• Aim
Count the lines in the items below that contain the word "ATLANTIC". Reply with the number only.

• Supplied information
-=-=-
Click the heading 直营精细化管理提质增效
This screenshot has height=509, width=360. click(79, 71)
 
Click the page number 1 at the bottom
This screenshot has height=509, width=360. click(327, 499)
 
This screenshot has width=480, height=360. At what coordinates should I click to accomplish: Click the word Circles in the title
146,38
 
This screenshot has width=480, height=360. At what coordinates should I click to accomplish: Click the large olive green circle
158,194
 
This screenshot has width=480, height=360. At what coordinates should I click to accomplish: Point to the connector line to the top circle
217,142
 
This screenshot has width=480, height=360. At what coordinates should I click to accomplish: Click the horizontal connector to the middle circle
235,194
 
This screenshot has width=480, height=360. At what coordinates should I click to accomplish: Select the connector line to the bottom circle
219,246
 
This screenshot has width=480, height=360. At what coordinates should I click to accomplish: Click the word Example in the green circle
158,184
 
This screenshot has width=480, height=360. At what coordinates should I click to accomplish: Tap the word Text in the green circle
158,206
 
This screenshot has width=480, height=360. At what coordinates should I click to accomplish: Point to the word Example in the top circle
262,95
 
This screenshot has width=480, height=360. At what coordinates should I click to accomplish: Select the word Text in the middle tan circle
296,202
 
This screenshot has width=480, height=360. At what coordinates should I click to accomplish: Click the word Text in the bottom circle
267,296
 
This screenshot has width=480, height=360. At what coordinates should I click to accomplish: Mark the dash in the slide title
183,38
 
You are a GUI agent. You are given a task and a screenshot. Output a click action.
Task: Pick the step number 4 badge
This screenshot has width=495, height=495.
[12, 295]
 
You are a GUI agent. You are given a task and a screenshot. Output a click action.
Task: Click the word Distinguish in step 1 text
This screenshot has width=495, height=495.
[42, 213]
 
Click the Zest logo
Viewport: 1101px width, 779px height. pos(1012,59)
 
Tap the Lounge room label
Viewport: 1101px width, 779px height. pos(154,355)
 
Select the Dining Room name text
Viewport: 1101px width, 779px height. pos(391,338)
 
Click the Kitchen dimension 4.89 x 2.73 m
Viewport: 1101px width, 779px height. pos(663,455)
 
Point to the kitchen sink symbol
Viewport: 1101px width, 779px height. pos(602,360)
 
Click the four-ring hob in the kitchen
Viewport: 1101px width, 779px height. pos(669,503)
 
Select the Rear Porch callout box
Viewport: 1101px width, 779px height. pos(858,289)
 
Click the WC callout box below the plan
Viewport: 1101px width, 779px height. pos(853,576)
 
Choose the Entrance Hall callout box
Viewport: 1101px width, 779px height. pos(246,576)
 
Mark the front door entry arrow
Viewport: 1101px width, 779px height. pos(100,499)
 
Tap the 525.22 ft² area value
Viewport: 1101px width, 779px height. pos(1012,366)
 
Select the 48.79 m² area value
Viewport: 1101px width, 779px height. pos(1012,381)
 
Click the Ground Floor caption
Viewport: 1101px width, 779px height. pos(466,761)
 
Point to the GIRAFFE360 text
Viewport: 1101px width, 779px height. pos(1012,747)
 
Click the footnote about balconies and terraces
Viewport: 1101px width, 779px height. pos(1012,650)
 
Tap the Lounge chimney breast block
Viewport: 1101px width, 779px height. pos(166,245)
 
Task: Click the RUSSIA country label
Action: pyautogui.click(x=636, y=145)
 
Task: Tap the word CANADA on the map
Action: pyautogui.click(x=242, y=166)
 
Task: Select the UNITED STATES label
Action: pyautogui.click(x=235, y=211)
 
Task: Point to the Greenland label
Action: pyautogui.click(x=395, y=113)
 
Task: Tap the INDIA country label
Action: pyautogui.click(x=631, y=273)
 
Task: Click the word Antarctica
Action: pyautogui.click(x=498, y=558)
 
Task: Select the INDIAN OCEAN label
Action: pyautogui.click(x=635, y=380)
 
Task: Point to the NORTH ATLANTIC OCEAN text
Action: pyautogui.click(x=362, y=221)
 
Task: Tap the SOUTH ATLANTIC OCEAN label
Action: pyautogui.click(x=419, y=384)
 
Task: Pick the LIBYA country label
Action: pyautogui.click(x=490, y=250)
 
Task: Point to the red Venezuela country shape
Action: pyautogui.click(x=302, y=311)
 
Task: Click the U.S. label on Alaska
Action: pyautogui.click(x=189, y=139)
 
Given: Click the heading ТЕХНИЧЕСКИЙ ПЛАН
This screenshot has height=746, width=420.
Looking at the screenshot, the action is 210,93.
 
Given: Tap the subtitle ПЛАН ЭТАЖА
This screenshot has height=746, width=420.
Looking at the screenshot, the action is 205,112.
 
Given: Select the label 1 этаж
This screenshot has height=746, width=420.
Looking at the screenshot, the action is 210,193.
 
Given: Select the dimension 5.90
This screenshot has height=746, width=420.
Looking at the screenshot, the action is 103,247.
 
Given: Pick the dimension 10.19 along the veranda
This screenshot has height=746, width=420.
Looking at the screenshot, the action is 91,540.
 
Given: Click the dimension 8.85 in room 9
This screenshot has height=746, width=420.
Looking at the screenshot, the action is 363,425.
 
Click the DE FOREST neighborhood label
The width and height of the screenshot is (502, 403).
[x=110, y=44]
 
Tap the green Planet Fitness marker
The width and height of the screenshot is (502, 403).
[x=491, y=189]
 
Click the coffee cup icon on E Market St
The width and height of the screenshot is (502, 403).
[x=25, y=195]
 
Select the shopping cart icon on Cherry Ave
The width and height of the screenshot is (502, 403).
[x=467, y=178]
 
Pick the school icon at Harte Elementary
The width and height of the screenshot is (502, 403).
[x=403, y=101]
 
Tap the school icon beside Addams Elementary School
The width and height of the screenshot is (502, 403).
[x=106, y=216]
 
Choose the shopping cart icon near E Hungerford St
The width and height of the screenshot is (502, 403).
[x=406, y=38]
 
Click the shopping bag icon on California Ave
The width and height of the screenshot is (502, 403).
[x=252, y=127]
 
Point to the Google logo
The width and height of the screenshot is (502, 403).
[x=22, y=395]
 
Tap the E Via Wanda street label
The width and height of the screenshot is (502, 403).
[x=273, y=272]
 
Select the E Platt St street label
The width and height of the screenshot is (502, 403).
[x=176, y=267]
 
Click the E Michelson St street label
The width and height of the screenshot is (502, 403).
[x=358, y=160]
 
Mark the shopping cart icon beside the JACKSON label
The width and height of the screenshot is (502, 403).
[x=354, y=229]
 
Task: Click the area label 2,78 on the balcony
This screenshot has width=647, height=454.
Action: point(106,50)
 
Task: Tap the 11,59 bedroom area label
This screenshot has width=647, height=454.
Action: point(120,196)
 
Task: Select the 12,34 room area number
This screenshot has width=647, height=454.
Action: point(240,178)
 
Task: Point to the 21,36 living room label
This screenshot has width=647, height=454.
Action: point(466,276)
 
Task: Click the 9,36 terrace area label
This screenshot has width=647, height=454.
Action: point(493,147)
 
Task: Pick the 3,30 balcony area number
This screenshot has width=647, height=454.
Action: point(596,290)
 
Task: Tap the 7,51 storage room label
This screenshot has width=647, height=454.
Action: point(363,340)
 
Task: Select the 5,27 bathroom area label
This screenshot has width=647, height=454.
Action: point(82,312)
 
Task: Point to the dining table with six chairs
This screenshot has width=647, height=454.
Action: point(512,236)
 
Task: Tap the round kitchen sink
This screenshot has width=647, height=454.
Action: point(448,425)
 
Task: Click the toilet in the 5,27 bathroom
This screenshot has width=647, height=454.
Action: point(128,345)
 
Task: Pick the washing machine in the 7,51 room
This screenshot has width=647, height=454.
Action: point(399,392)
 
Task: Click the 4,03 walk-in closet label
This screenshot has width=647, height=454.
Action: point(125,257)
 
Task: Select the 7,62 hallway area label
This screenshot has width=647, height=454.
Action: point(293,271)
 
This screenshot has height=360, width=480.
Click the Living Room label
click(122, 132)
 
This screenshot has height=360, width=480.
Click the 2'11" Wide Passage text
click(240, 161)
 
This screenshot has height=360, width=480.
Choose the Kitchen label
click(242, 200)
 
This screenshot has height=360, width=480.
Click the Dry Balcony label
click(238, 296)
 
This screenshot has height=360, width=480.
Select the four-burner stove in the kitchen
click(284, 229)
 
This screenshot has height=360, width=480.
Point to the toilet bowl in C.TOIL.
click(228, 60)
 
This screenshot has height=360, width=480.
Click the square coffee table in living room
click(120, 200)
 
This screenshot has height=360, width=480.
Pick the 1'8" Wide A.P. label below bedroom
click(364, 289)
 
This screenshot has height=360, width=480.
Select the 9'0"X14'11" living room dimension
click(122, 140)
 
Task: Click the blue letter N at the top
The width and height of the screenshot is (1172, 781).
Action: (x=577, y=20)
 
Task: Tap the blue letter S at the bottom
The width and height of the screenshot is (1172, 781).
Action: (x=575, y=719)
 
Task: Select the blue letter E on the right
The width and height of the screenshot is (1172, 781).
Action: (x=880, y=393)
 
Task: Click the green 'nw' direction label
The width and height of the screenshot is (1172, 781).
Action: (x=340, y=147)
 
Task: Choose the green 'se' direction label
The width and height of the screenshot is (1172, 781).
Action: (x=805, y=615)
-=-=-
• Solution to this exercise
2